Após a implantação da nova lei de falências, que completou cinco anos no mês de junho, os números de pedidos de falência definitivamente caíram. Desde a década de 90 e mesmo no início dos anos 2000 esses números mostraram uma queda progressiva. Dados fornecidos pela Serasa Experian comprovam que, na década de 90, a média estava na casa dos 30 mil pedidos e 6 mil decretações falimentares anuais.

De 2000 a 2004, houve uma queda para cerca de 10 mil nos pedidos anuais e as decretações caíram para 200 por mês. Já em 2009 foi alcançada uma média mensal de 197 pedidos.
Levando em consideração o momento e os problemas da época, acredita-se na nova lei como explicação para esta queda tão significativa. Para declarar a falência da empresa foi estipulado pela nova legislação um valor de, no mínimo, 40 salários mínimos que somam R$ 20,4 mil.

Essa medida se faz necessária para que se possa dificultar a execução destes pedidos e para que não se utilize o pedido de falência como meio para agilizar a cobrança.
Pela norma anterior, o credor poderia pedir a falência por qualquer valor e a companhia tinha 24 horas para quitá-lo. Com a nova lei ficou estipulado o valor mínimo e o prazo para o pagamento de dez dias. Se este prazo terminar, a empresa ainda tem a opção de pedir a recuperação judicial.

Essa possibilidade também não existia na norma anterior que tratava de falência, o Decreto-Lei nº 7.661, de 1945. Além disso, a nova lei permitiu outros tipos de negociação, além da recuperação judicial. Antes, quando o devedor chamava um ou mais credores para negociar (concordata branca) era vedado sob o risco de uma decretação de falência.

Essa redução de números nos pedidos falimentares decretados também foi observada pela pesquisa "Avaliação da nova Lei de Falências", realizada pela Fundação Getúlio Vargas (FGV-Rio) dentro do projeto "Pensar o Direito", do Ministério da Justiça. Através desse estudo, percebeu-se uma queda de aproximadamente 54% do número de pedidos de falência por mês, e uma redução de 33% sobre o volume de decretações de falência por mês, em comparação com os números referentes ao período anterior à entrada em vigor da lei.

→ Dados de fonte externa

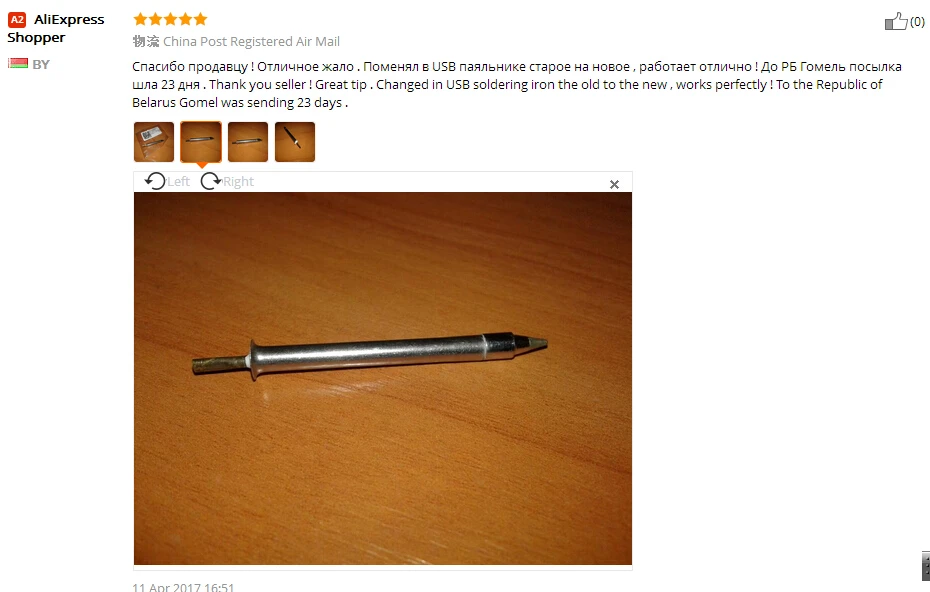Close the enlarged photo viewer
This screenshot has width=930, height=592.
[614, 184]
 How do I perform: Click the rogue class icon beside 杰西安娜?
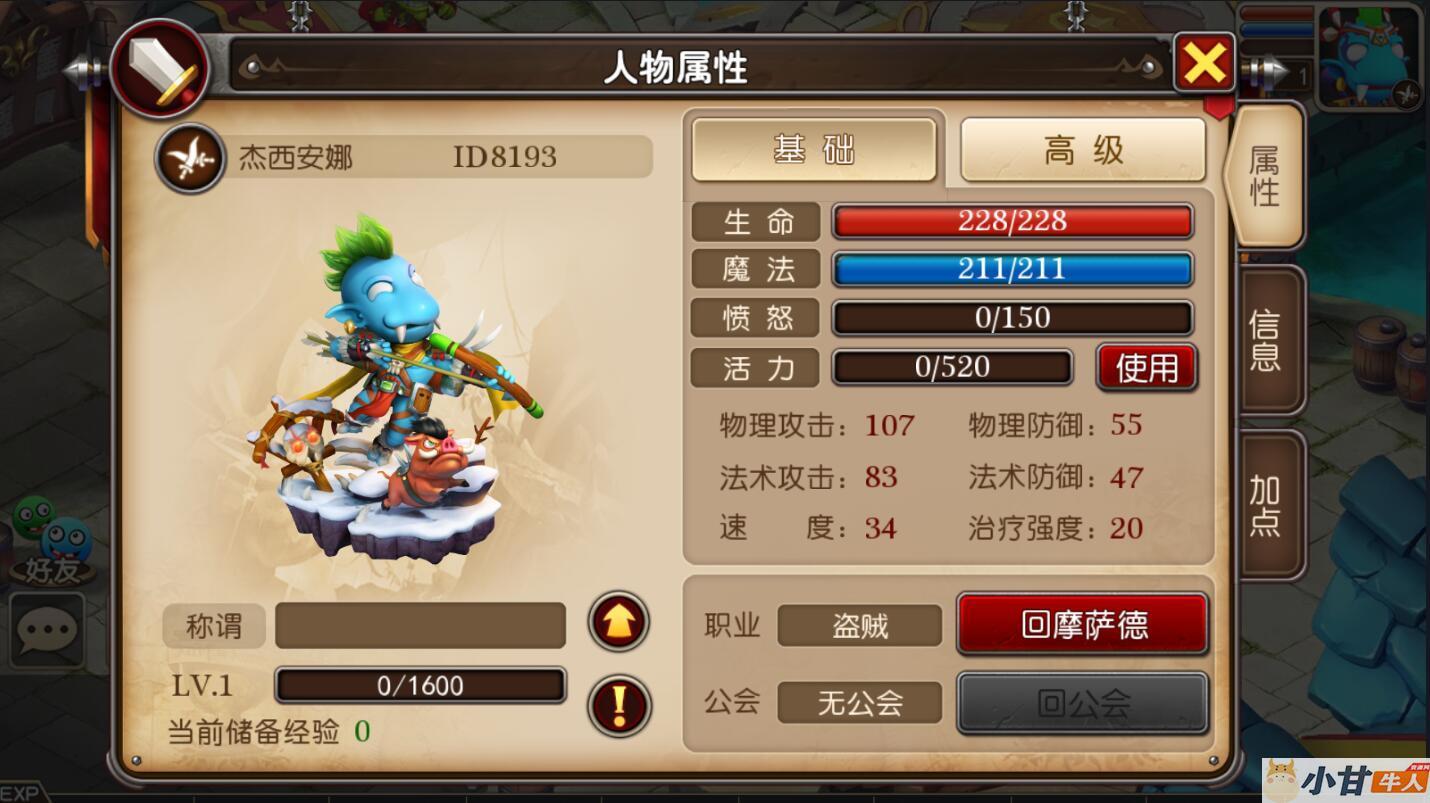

A pesquisa mostrou uma redução, ainda que pequena, no tempo para a finalização dos processos falimentares. A possibilidade de venda dos ativos da massa falida, antes da formação do quadro de credores também é uma lei que colaboraria para esse processo. Apesar de o período de avaliação ainda ser pequeno, a tendência é que essa nova medida continue reduzindo esses números.